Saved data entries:

######

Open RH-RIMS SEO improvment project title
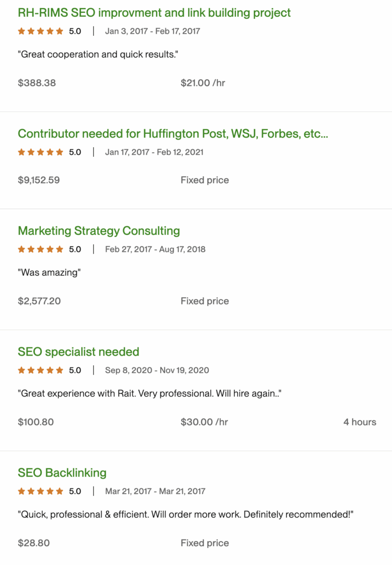This screenshot has width=392, height=565. (x=154, y=13)
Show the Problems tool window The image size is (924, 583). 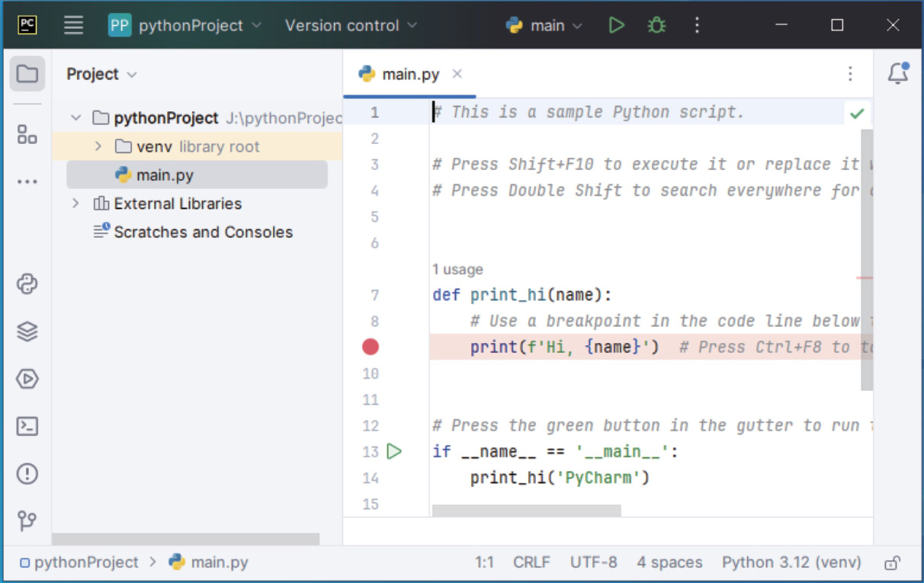pos(27,473)
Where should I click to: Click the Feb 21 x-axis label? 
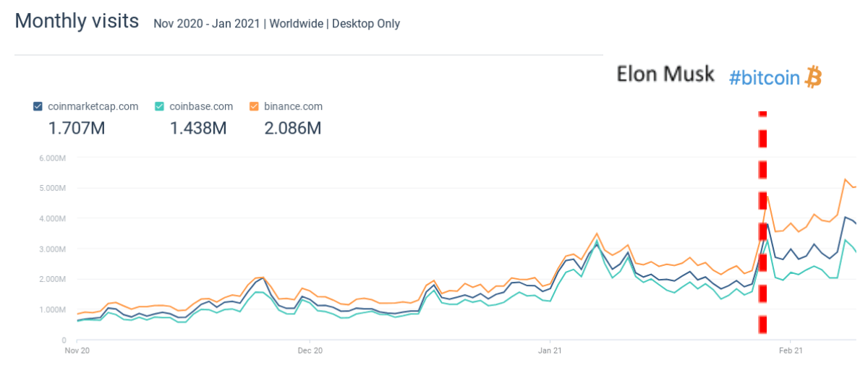tap(791, 350)
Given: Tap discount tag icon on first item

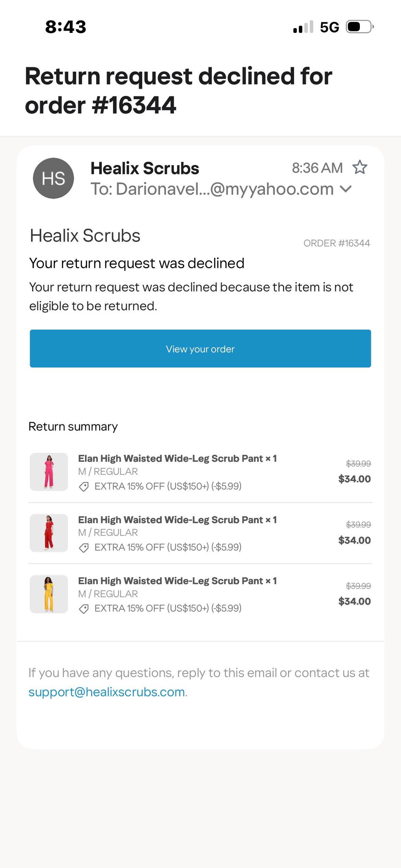Looking at the screenshot, I should 83,487.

######

*Activity*.
Set down exactly the lines of the entries above from the one holding "Where should I" through the last one, including both, with the pictures left out.

*Solution to this task*.
Where should I click to: Click the Feb 21 x-axis label? 
tap(791, 350)
Given: Tap discount tag icon on first item

Looking at the screenshot, I should 83,487.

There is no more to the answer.